◆ **Direction**
In the page excerpt on Axon-Pico-3M, how are the auxiliary losses for multi-horizon prediction weighted?

◆ **Page excerpt**
-- Begin --

Comparison with Axon-Nano-6M

Metric Axon-Pico-3M Axon-Nano-6M
Parameters 3.0M 6.2M
Vocab Size 3,072 (BPE) 2,048 (BPE)
Max Sequence 384 256
Training Steps 10,500 5,000
Val Loss 1.812 1.727
Val Perplexity 6.12 5.62
Training Time ~2 hours ~1 hour
Multi-Horizon βœ“ βœ—
Self-Distillation βœ“ βœ—
Curriculum Learning βœ“ βœ—
HiPPO Init βœ“ βœ—

Despite having half the parameters, Pico achieves competitive perplexity thanks to the advanced training techniques. The gap in raw performance is smaller than the 2x parameter difference would suggest.

Training Enhancements Explained

Multi-Horizon Prediction

Instead of only predicting the next token, the model also learns to predict tokens 2, 4, and 8 steps ahead. This provides additional gradient signal and helps the model learn to plan ahead. The auxiliary losses are weighted by 1/k where k is the horizon distance.

Self-Distillation with EMA

An exponentially moving average of the model weights serves as a "teacher" model. The student (current model) learns from both hard labels (ground truth) and soft labels (teacher predictions). This provides richer gradient signal since soft labels contain information about relative token probabilities.

Sequence Length Curriculum

Training starts with short sequences (64 tokens) and gradually increases to the full length (384 tokens) over 3,000 steps using a square-root schedule. This allows the model to first master short-range patterns before tackling long-range dependencies.

HiPPO-Inspired Initialization

The forget gate biases are initialized so that initial forget rates match the geometric mean of each timescale group's operating range. This follows principles from HiPPO (Gu et al., 2020), which showed that principled initialization of recurrent dynamics dramatically improves long-range learning.

Training Details

  • Dataset: TinyChat (~190M BPE tokens)
  • Steps: 10,500 (~1.1 epochs)
  • Batch Size: 48
  • Sequence Length: 64β†’384 (curriculum)
  • Optimizer: HydraX (custom adaptive optimizer)
  • Learning Rate: 4e-4
  • Hardware: 1x T4 GPU (Google Colab)
  • Training Time: ~2 hours

Training Configuration

Enhancement Configuration
Multi-Horizon Steps: (1, 2, 4, 8), Weight: 0.15
Self-Distillation Ξ±=0.5, T=2.0, starts @ step 1000
Curriculum 64β†’384 tokens over 3000 steps (√ schedule)

-- End --

◆ **Provided material**
-- Begin --

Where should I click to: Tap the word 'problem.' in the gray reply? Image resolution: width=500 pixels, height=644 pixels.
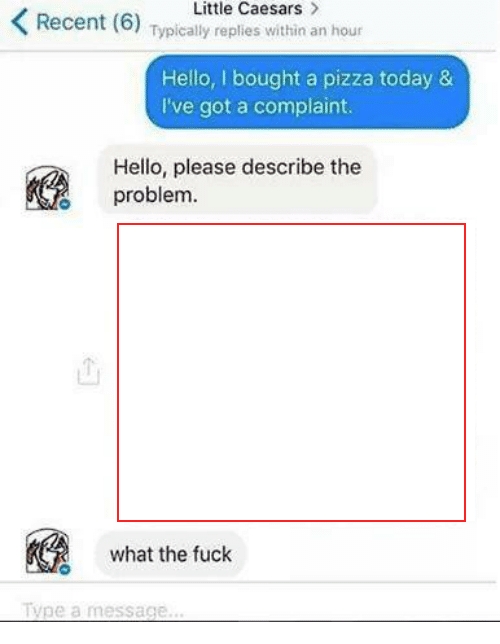point(155,196)
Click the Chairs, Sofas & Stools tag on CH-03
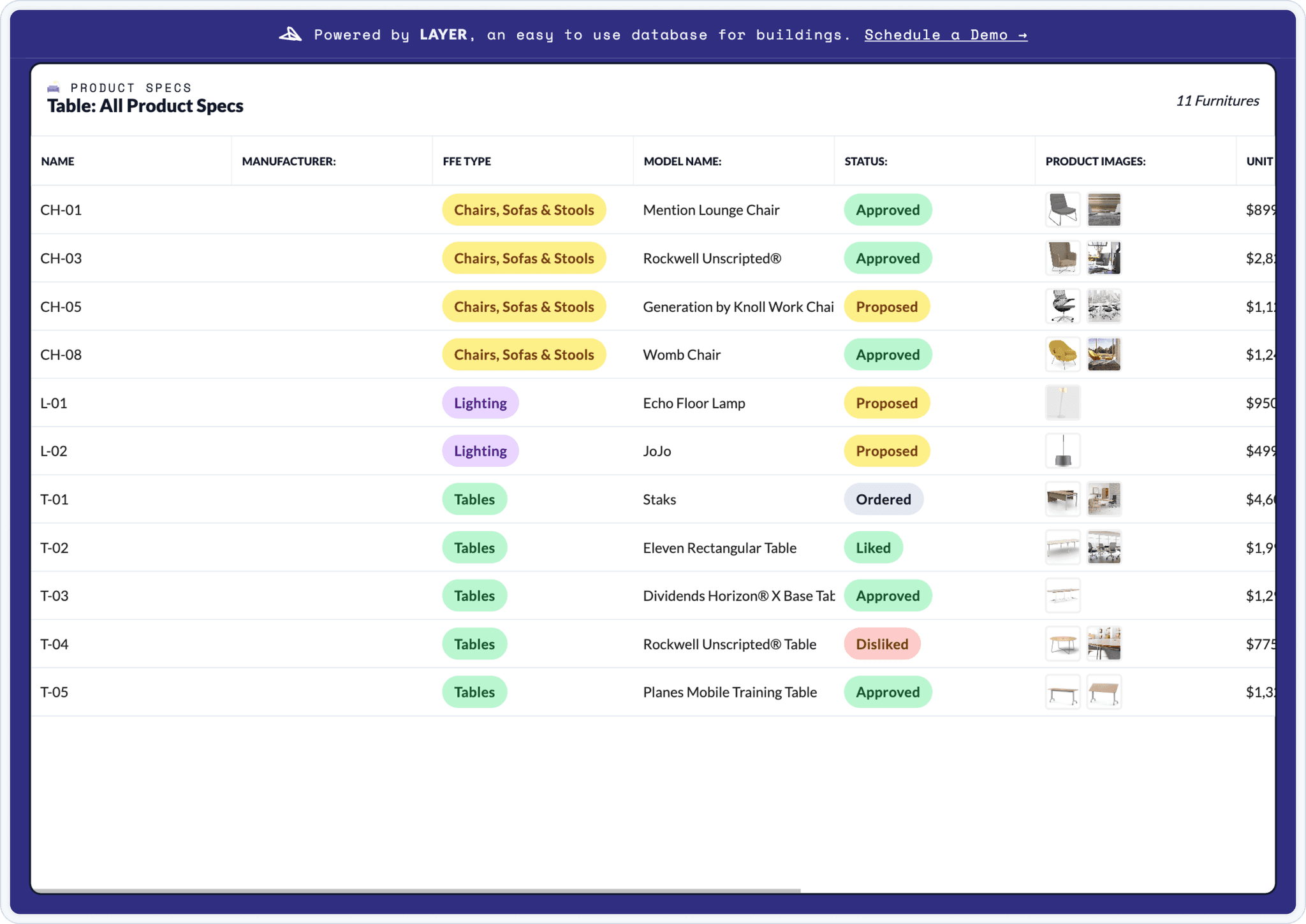The width and height of the screenshot is (1306, 924). click(523, 258)
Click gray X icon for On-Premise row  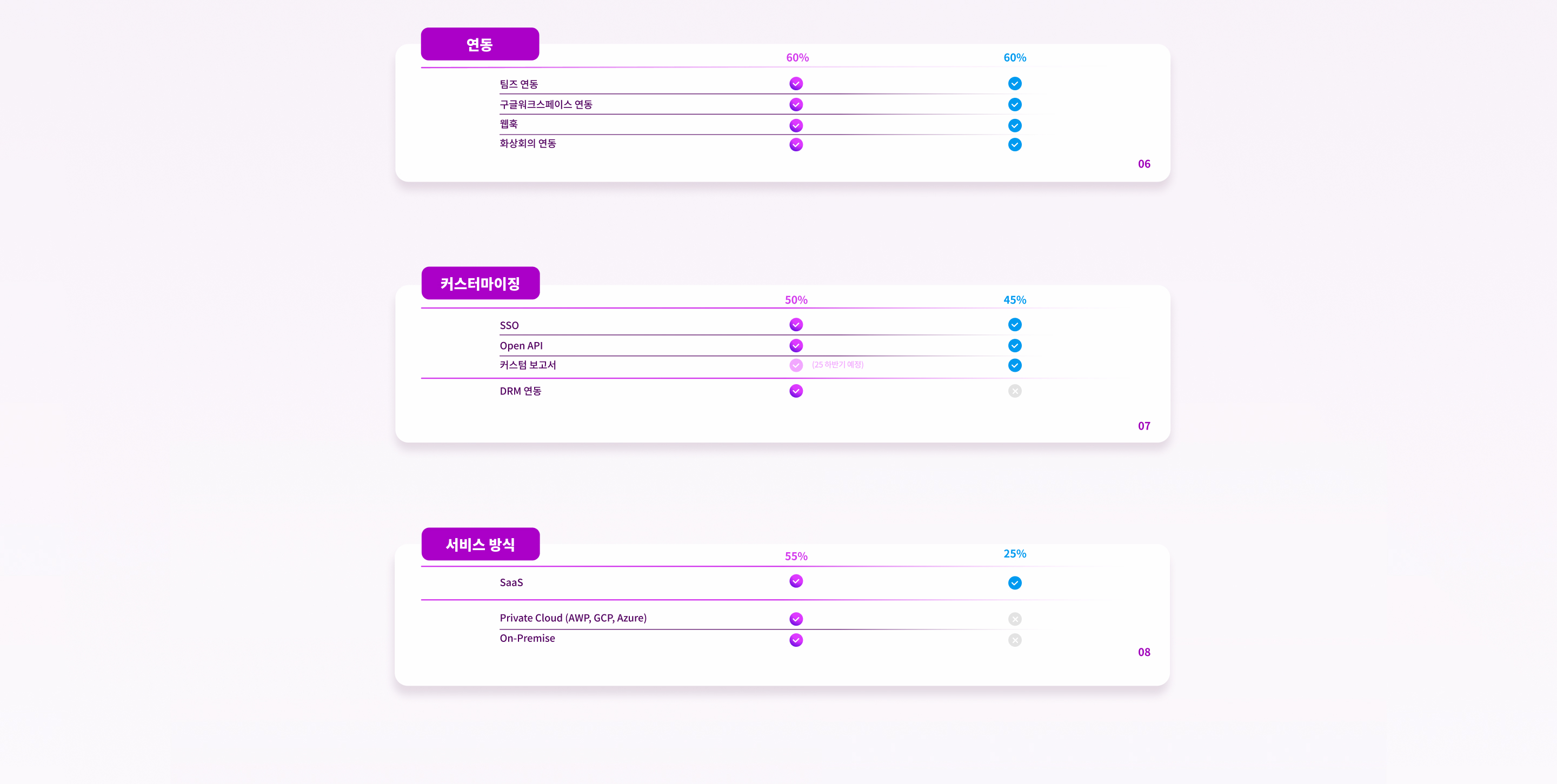(1015, 640)
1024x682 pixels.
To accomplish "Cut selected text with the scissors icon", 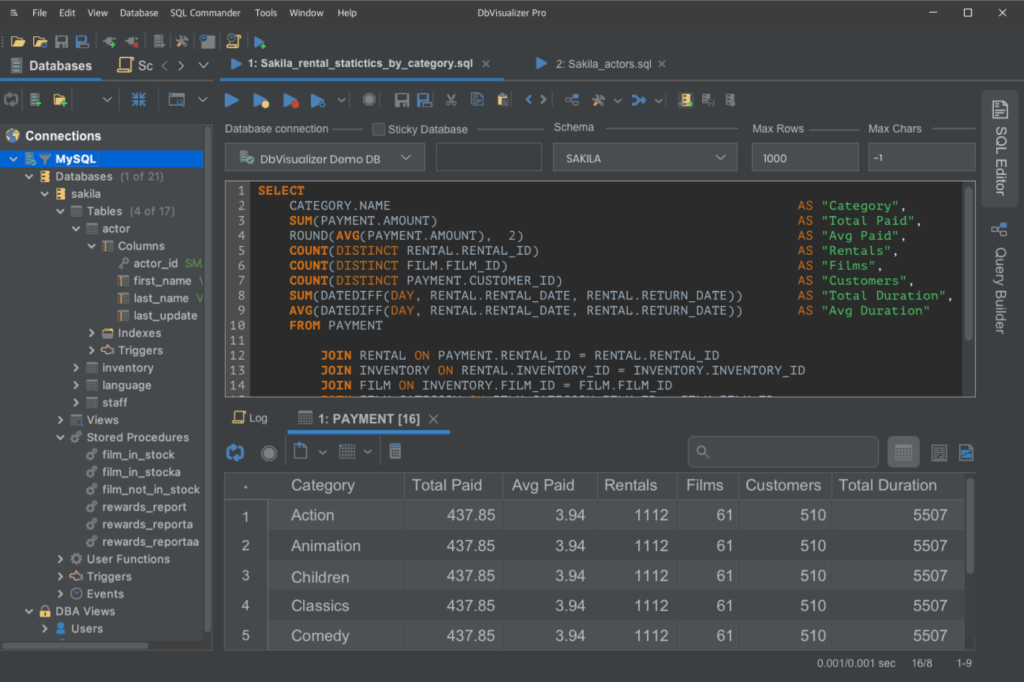I will tap(450, 100).
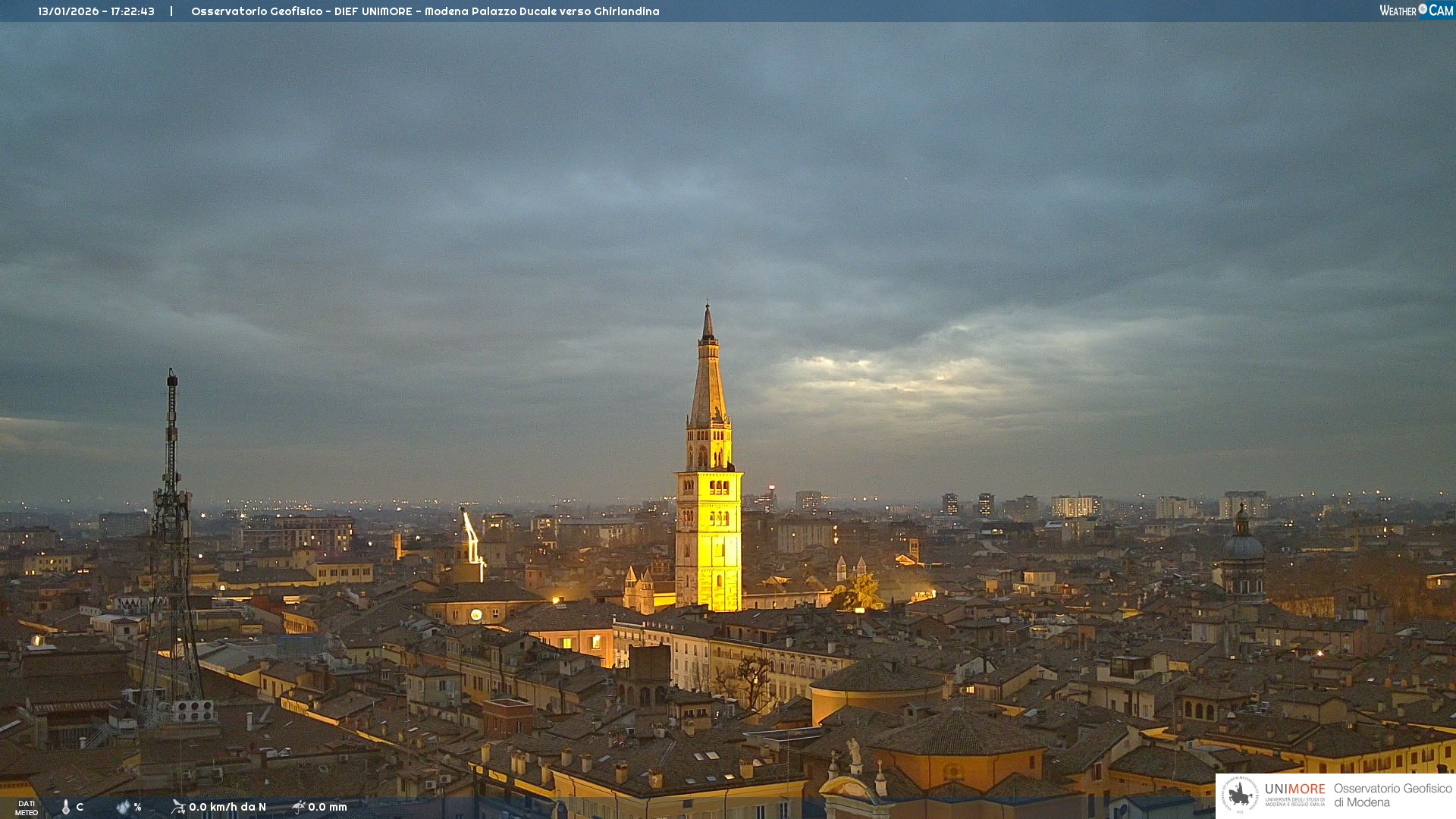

-- End --

◆ **Written response**
They are weighted by 1/k, where k is the horizon distance.